◆ **DATA UNDER STUDY**:
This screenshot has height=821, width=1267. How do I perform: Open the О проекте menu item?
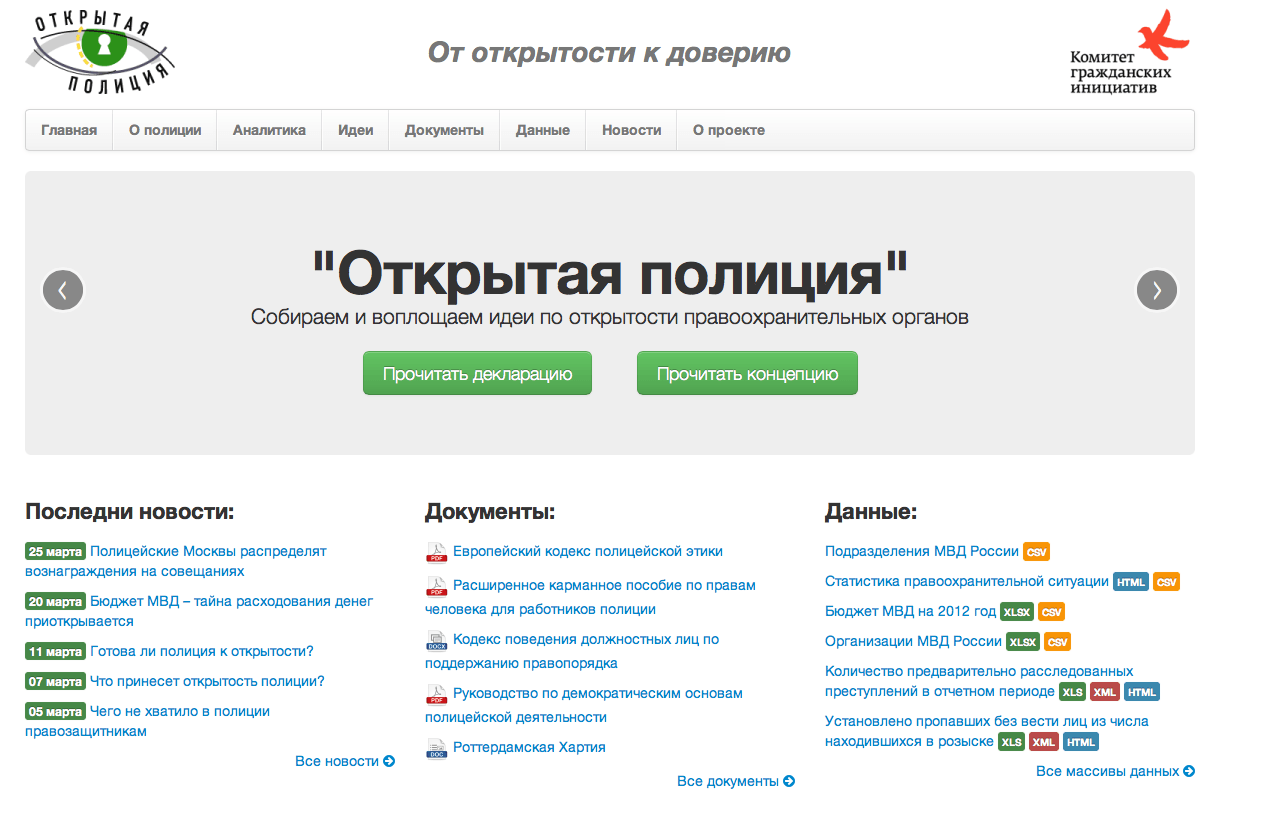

* * *

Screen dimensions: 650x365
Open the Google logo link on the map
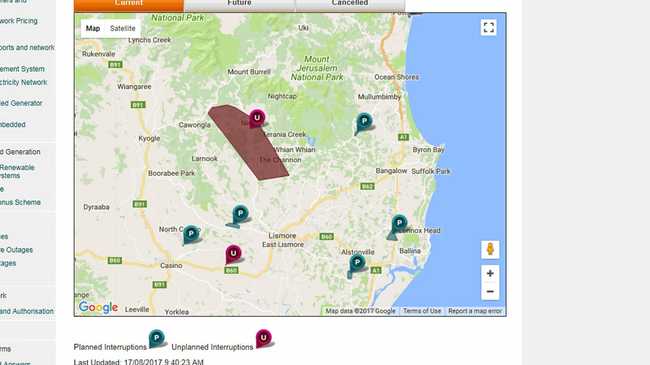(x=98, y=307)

==

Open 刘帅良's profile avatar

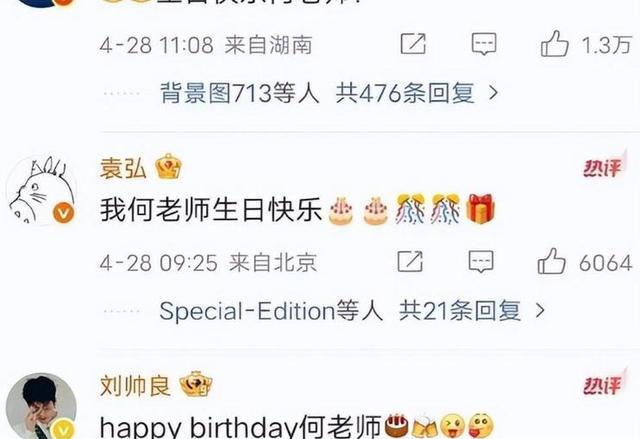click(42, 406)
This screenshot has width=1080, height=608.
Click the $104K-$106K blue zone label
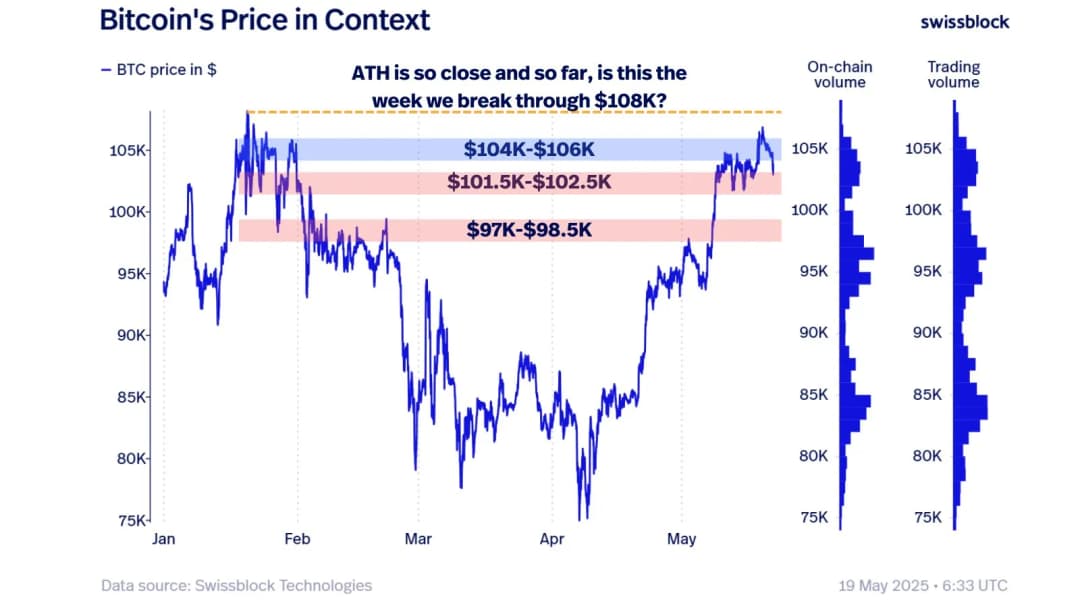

◆ **WHAT YOU SHOULD DO**:
Every line in the material above that has the word "height" should be copied.

◆ **TASK RESULT**:
This screenshot has height=821, width=1267. How do I perform: Open the О проекте menu item?
This screenshot has width=1080, height=608.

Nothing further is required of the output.